Given data ->
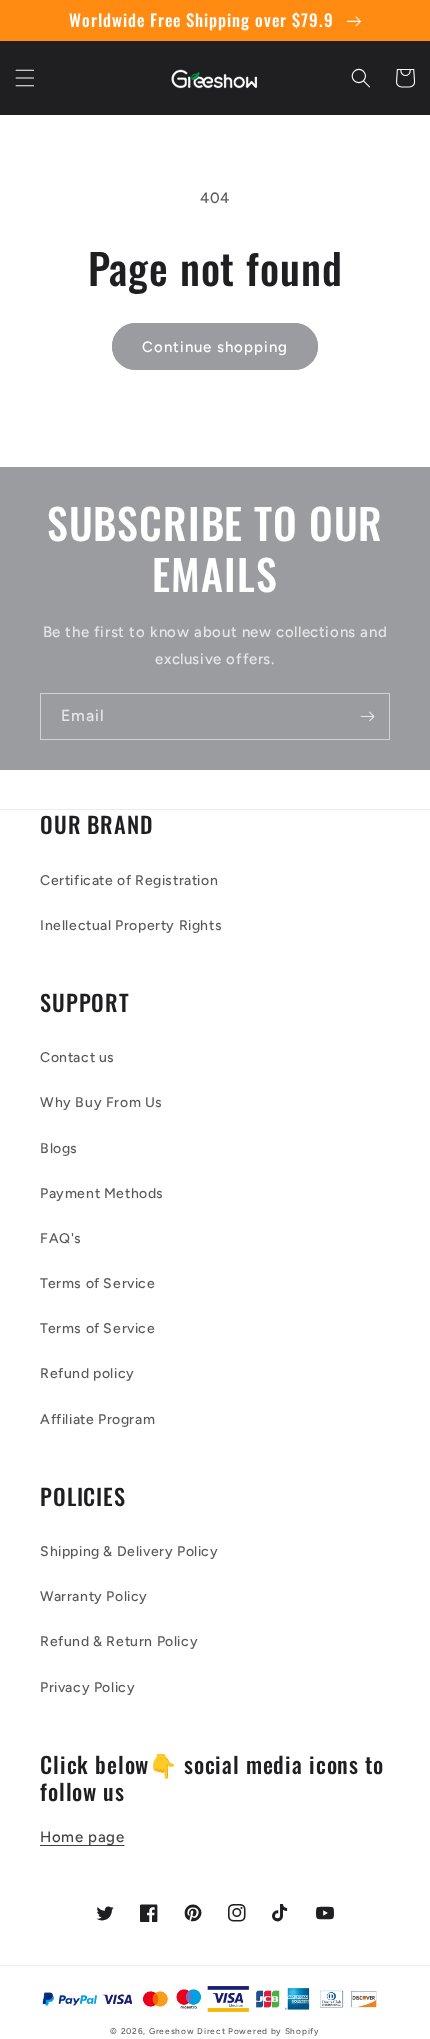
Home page (82, 1837)
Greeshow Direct (187, 2031)
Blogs (59, 1148)
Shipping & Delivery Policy (129, 1551)
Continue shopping (215, 347)
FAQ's (61, 1238)
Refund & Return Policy (119, 1641)
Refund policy (87, 1373)
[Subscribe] (367, 716)
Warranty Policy (94, 1596)
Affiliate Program (97, 1419)
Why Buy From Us (101, 1102)
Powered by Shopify (274, 2031)
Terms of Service (98, 1283)
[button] (25, 78)
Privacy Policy (87, 1687)
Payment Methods (102, 1193)
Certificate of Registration (129, 880)
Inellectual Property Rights (131, 925)
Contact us (77, 1057)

What you need to do -> Could you set down exactly the lines above, from the one containing "Refund & Return Policy (119, 1641)" through the last, including both and nothing else?

Task answer ->
Refund & Return Policy (119, 1641)
Refund policy (87, 1373)
[Subscribe] (367, 716)
Warranty Policy (94, 1596)
Affiliate Program (97, 1419)
Why Buy From Us (101, 1102)
Powered by Shopify (274, 2031)
Terms of Service (98, 1283)
[button] (25, 78)
Privacy Policy (87, 1687)
Payment Methods (102, 1193)
Certificate of Registration (129, 880)
Inellectual Property Rights (131, 925)
Contact us (77, 1057)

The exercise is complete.